Location
- 1510 West Lafayette Avenue Baltimore, Maryland 21217
- Coordinates: 39°17′56.56″N 76°38′33.29″W﻿ / ﻿39.2990444°N 76.6425806°W

Information
- School type: Public, Alternative
- School district: Baltimore City Public Schools
- School number: 858
- Principal: Ayanna McClean
- Grades: 9–12
- Enrollment: 40 (2018)
- Area: Urban
- Website: BCPSS

= Youth Opportunity Academy =

Alternative high school in Baltimore, MD, USA

Youth Opportunity Academy (alternately YO! Academy) is a public, alternative high school located in the Sandtown-Winchester neighborhood of Baltimore, Maryland. The school allows students who have dropped out to obtain either high school diplomas or GEDs. The school is located in the Lafayette Square Community Center, in a building that was originally built in 1972 and originally served as a branch of the Enoch Pratt Free Library.

==YO! Baltimore==
The academy is run in concert with Baltimore City Public Schools by Youth Opportunity (YO!) Baltimore, a non-profit organization.

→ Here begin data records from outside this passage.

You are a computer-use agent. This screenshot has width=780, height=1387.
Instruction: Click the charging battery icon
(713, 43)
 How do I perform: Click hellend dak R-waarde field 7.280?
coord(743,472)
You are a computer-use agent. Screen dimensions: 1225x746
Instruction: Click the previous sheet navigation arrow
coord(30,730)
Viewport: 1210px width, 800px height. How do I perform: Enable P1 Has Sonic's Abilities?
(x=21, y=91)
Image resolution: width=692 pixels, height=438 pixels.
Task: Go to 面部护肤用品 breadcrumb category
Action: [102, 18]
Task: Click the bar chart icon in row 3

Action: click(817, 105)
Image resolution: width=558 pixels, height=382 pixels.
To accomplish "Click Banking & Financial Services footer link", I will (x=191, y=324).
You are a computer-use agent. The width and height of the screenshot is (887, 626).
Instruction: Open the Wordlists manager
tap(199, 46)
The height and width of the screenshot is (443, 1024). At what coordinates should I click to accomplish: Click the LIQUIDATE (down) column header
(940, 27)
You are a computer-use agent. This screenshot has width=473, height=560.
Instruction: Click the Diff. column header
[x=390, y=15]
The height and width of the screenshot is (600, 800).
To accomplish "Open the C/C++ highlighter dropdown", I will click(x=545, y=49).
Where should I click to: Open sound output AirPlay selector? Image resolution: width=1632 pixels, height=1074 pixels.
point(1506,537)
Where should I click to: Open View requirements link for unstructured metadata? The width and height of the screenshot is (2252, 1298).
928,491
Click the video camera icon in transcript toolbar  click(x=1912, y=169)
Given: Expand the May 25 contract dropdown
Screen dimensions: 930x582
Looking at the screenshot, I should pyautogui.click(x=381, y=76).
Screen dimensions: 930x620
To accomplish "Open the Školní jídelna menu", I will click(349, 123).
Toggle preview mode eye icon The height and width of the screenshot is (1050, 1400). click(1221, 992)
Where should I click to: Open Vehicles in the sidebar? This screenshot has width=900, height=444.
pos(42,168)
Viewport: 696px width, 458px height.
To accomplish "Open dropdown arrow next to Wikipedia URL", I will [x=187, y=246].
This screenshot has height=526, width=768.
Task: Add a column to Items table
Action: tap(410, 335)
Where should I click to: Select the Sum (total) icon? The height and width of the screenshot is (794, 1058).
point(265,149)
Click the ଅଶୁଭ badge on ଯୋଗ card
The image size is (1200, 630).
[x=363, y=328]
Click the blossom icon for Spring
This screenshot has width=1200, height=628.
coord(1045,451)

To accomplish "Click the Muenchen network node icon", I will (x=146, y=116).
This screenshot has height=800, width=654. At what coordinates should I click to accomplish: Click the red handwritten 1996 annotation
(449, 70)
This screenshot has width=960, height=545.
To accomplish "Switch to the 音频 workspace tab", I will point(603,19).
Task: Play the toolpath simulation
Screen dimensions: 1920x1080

YO! was founded in 2000 to provide workforce and education support services, mentoring and social services to young people (18-24) in Baltimore. The center also maintains a closet of donated clothes for jobs & interviews. It operates two community resource sites, one in the same center as the academy, the other in East Baltimore, at 1212 North Wolfe Street. Funded from 2000 to 2006 by federal grant, YO! has since operated with funding from the Mayor's Office of Economic Development, and has partnered with Johns Hopkins University. The program has also received volunteers through the AmeriCorps program.